Mansi believes that if a person wants to live in the present, they would spend on materialistic things. To them, Mansi says, investing in stocks might not seem exciting. But if you want to save then you invest in stocks and gain returns. 

Tanya said that for her it is situational. She said, "If I buy something that makes me happy today because I can afford it, it might seem like a total waste of money if I am broke tomorrow. I try not to make impulse purchases because of this reason."

So it is totally fine to spend on materialistic things if that makes you happy until you are mindful of your financial security. And if investing and saving your money gives you more satisfaction, you can do that too but without any feeling of FOMO or regret for not being able to have things you want. At the end of the day, all that matters is happiness.

Can Money Buy You Happiness? 

Happiness, let's dig into this further. Until now, the entire conversation has been about gaining independence and preserving it. All the women are judiciously spending money and planning their finances. But are they happy? Can money buy happiness? Can fixating on earning as much as possible will guarantee happiness? 

Bhawana said, "I believe money can help us have/seek/buy moments that can give us moments of joy and happiness both. To say that only money can give us happiness would be incorrect, but I have not met a single person who says they are unhappy with getting or earning more money. So, yes, money is definitely one of the sources that can help us be content." 

Charvi confidently agreed that money can buy happiness. However, there is a but. "Without a doubt, money can contribute to happiness by eliminating many life challenges and enhancing overall well-being. However, its ability to make you happy ultimately depends on how it's utilized and the values one holds."

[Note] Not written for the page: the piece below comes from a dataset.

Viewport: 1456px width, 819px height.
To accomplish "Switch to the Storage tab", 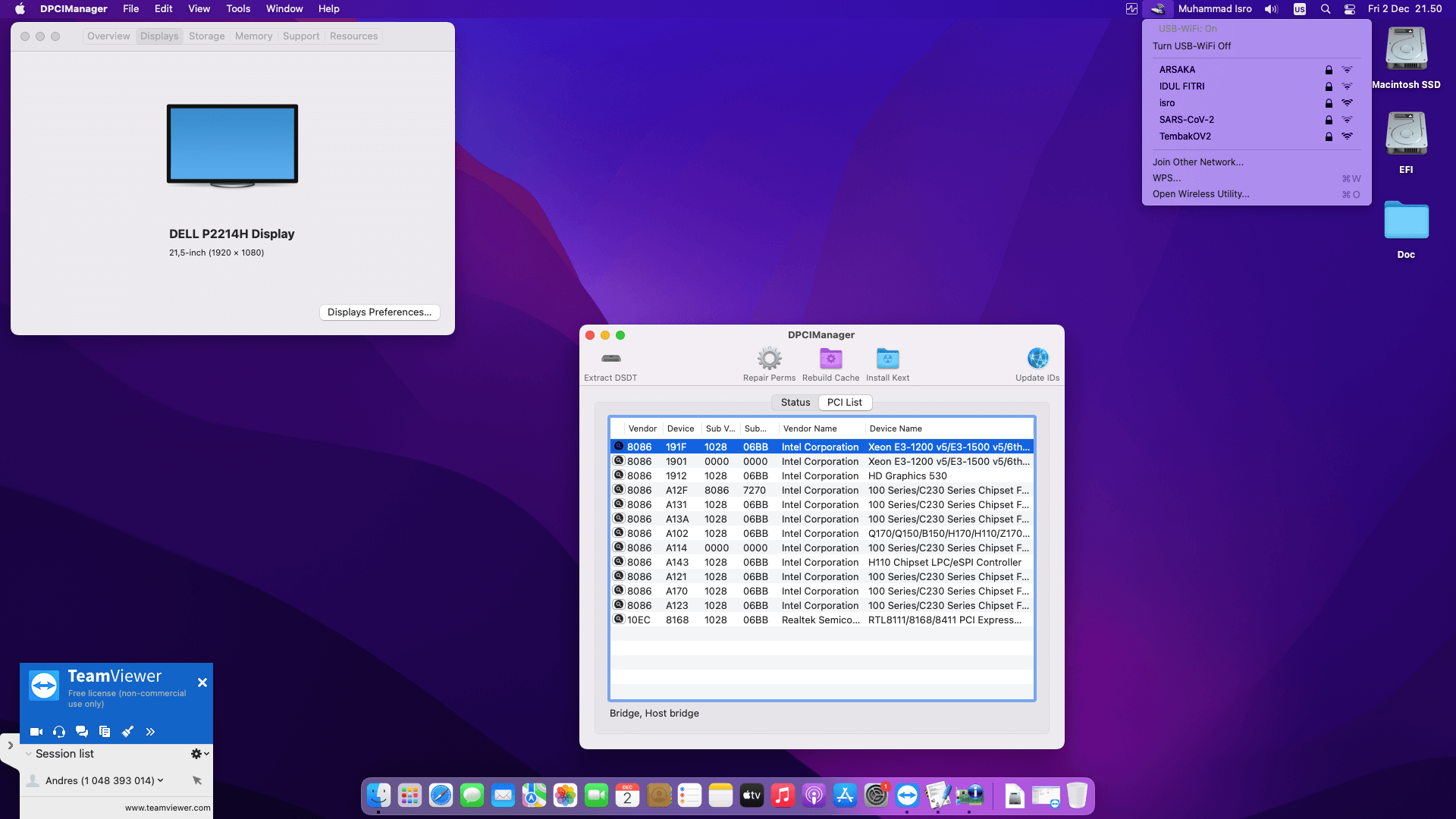I will pyautogui.click(x=206, y=36).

Shreelekha also believes that money can buy happiness. "I feel sometimes - YES. I do indulge in occasional spending sprees and that gives me happiness which I couldn't afford when I was not earning. When you have money you can buy things for your loved ones and seeing them happy makes me immensely happy too. Though more money doesn't mean more happiness less (or no) money would mean mental agony."

Kirti said that money cannot buy happiness but if you don't have money, you will surely be unhappy. "We live in a world where it is difficult to survive without money. If you don't have money, how will you pay the rent? But then, money cannot guarantee happiness. It might reduce the burden." 

Mansi put a full stop to the conversation when she said, "Money cannot buy happiness. It is an instrument for survival." 

Independence is incomplete without financial freedom. You have to pay bills in order to survive in this world. So, it is logical to have better financial planning and focus on increasing income. However, we are humans with needs, desires and emotions. So, dear women, earn as much as you want and spend and invest wisely. But don't forget to be happy for yourself. Defy patriarchy, and live for yourself. 

Views expressed are the author's own.